Skye Terrier Photo

Skye Terrier Dog Breed Info & Pictures

A rather elegant dog, the Skye Terrier has a long, low set body, approximately twice as long as it is tall. The dog has a long, thick, double-layer coat, composed of a short, soft undercoat and a long, harder topcoat. The hair is usually black, blue, gray, silver, fawn, or cream, with black ears, muzzle, and tail tip and occasionally a white spot on the chest. The hair is parted down the middle of the back. The Skye Terrier has a fairly large, powerful muzzle, a black nose, and round brown eyes. The eyes are usually protected by a fringe of hair. The ears may be either prick or drop. Prick ears are medium-sized and placed high on the head, with an erect outside edge. Drop ears hang down against the side of the head. The teeth form a scissors bite. Skye Terriers have long, large, hare-like feet. Their bodies are strong and solid, and the tail is long and covered in hair.

Skye Terrier Fast Facts

Terrier
12 - 14 years
Scotland
16th century
35 - 40 lb
25 - 30 lb
10"
9.5"
Skie Terrier, Sky Terrier or Skei Terrier
None

Temperament

The Skye Terrier a sweet, daring dog....

It is known for being good-natured and polite. Although standoffish and wary of strangers, Skye Terriers are affectionate and playful with their friends. These tend to be rather serious dogs which do best in one on one relationships. Skye Terriers thrive in a quiet home atmosphere, one without children or other pets, and are very loyal and devoted to their owner. The dog tends to be possessive and will bark or become aggressive if it feels threatened. Skye Terriers require careful training and extensive socialization to avoid aggression towards strangers.

Caring For a Skye Terrier

Since Skye Terriers have such long, thick hair, owners must spend a good deal of time grooming....

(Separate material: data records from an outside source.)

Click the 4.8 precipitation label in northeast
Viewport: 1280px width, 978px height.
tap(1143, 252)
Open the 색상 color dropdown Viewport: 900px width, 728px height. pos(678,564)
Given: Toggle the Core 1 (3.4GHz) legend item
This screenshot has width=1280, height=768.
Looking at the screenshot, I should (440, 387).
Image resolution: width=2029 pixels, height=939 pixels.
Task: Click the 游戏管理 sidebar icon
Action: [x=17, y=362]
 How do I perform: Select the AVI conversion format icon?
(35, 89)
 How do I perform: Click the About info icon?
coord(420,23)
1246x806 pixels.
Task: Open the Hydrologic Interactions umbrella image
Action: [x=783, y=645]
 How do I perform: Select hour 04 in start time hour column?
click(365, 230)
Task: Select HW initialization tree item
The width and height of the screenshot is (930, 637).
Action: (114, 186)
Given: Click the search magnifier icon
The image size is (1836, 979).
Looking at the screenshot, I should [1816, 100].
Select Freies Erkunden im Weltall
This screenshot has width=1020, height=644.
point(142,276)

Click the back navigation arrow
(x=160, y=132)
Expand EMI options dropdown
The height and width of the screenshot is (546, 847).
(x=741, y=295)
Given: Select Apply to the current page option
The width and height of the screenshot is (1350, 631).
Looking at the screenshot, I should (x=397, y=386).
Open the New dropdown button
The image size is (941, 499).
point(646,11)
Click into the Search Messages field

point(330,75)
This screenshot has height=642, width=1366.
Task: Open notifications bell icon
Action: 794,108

The coat is prone to tangles or mats, and needs frequent brushing with a sturdy brush, such as a metal comb or pin brush. The dog should be bathed no more than once a week. It is also important to clean the ears and the hair around the mouth and eyes. Skye Terriers do not require a lot of exercise; they are capable of keeping themselves busy and active inside. The Skye therefore does not need a house with a yard, although the dog does, of course, enjoy walks outside. Training is most effective in short sessions, to prevent boredom. Skye Terriers respond well to trainers who set firm boundaries and use positive reinforcement. The dog tends to perform well in track and agility events.

Skye Terrier History

Breed History

The Skye Terrier is one of the oldest breeds of British terriers....

They were first bred in Scotland over 400 years ago, although there is some mystery as to their exact origins. Some say that the Skye Terrier first came into existence after a Spanish ship crashed into the rocks of the island of Skye in the Scottish Hebrides. Native Scotsmen found, among the survivors, several Maltese dogs. It is claimed that they bred these Maltese with their own native terrier to create a new breed, the Skye Terrier. Whether or not this is true, the fact remains that for many years the Skye Terrier was only to be found in the northwestern part of Scotland. The Skye Terrier came into fashion, so to speak, after Queen Victoria discovered and took a liking to the breed in the 1800s. The breed then became very popular, especially among the nobility. The dogs were even featured in paintings by Sir Edwin Landseer. Since then the breeds popularity has declined, although many still remain faithful to this unique dog.The Skye Terrier is renowned for its loyalty and dedication to its master. Legend tells of a Skye Terrier named Bobby who waited faithfully by the grave of his deceased owner for ten years. According to this story, he was fed and cared for by local townsfolk until he too died.The dog made its debut at an English dog show in 1864, and was first registered with the American Kennel Club in 1887. Before the turn of the century, this breed was very popular at dog shows in the US, though its popularity waned somewhat during the 20th century. Nevertheless, the Skye Terrier can still be found in the homes of owners who treasure the dogs endless loyalty and plucky spirit.